◆ Extract provided:
-- begin --
[oi-dev] Webrev: Issue 2024 - ZFS dedup=on should not panic the system when two blocks with same checksum exist in DDT

Thu Apr 19 23:36:04 UTC 2012

2012-04-19 11:23, Joshua M. Clulow wrote:
 > Assuming you have keys in redmine already (so that I don't have to
 > re-run the sync process) you can try out this test version:
 >    webrev -t rsync://webrev@alpha.sysmgr.org:some_webrev_name -O -U

Heh, it works and is quite simple - must be magic...
gotta get this into Wiki when the solution is polished ;)

So here goes my first webrev attempt:
   http://alpha.sysmgr.org/~webrev/jimklimov/issue2024/

I've reported on the issue in detail on the zfs-discuss list
this winter, and in illumos bugtracker as issue #2024
   ZFS dedup=on should not panic the system when two blocks
   with same checksum exist in DDT
   https://www.illumos.org/issues/2024

In short, I had some corruption on a pool with deduped data.
DDT entries had a checksum, same as in BP, but the actual
data block was corrupted and mismatched the checksum.

If the block identical to original (same checksum) is written
with dedup=verify, then ZFS detects that the newly written
block is different from ondisk data, and makes another DDT
entry. If the original block is later rewritten with dedup=on
(no verification) ZFS panics the kernel.

Stacktrace research led to some routines which can validly
return a NULL pointer during DDT lookups, but other code
assumes that a pointer is always valid - thus my kernel got
NULL pointer dereferences and panicked.

This panic also happens soon after pool reimport (after
reboot), I guess some processing like deferred-free kicks in.

The proposed fix adds some non-NULLness checks to the routine
in question and some routines near it in the source code file.
I added kernel logging in case the lookup returns NULL; it may
be correct to invoke the message only if the kernel is DEBUG...
or maybe the users should always know there is something foul
with their pools?

It is possible that some of these checks may be not needed,
or that I missed some locations where similar checks are due.
It is also possible that the solution may lead to block leaks.
As an interim solution, I prefered to potentially lose a few
MBs of disk space rather than not have access to the whole pool.

ZFS code gurus are kindly asked to review the solution here:
   http://alpha.sysmgr.org/~webrev/jimklimov/issue2024/
   https://www.illumos.org/issues/2024

Thanks,
//Jim Klimov
-- end --
◆ Goal 1: Change "checksum" to "hash" in everything from "In short, I" down to "mismatched the checksum." in the ZFS dedup post.
◆ Goal 2: Besides the rewrite with dedup=on, when else does the panic happen, according to the ZFS dedup post?
◆ Goal 3:
Say whether each statement agrees with the ZFS dedup post, answering yes or no and quoting the words that decide it.
(a) The proposed fix adds kernel logging for the case when the lookup returns NULL.
(b) Writing a block identical to the original with dedup=verify makes ZFS panic the kernel.
(c) As an interim solution, the author would rather lose access to the whole pool than lose a few MBs of disk space.
Work only from the ZFS dedup post.

◆ Stored rows:
-- begin --
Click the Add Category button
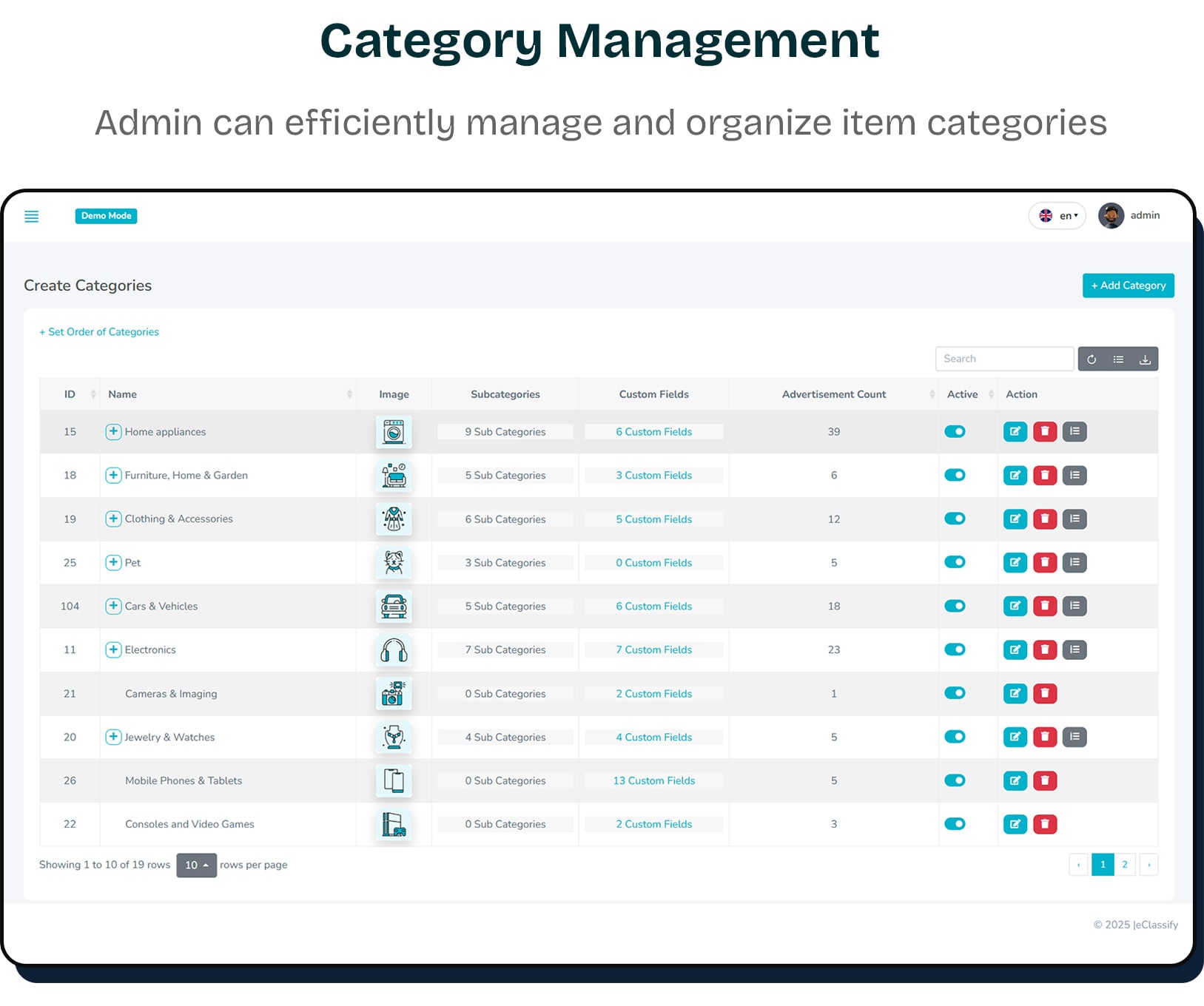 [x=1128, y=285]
-- end --
-- begin --
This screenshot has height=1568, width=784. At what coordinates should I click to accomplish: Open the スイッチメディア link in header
-- end --
◆ Full response 1:
In short, I had some corruption on a pool with deduped data.
DDT entries had a hash, same as in BP, but the actual
data block was corrupted and mismatched the hash.

◆ Full response 2: Soon after the pool is reimported following a reboot.

◆ Full response 3:
(a) Yes: "I added kernel logging in case the lookup returns NULL"
(b) No: "ZFS detects that the newly written block is different from ondisk data, and makes another DDT entry"
(c) No: "I prefered to potentially lose a few MBs of disk space rather than not have access to the whole pool"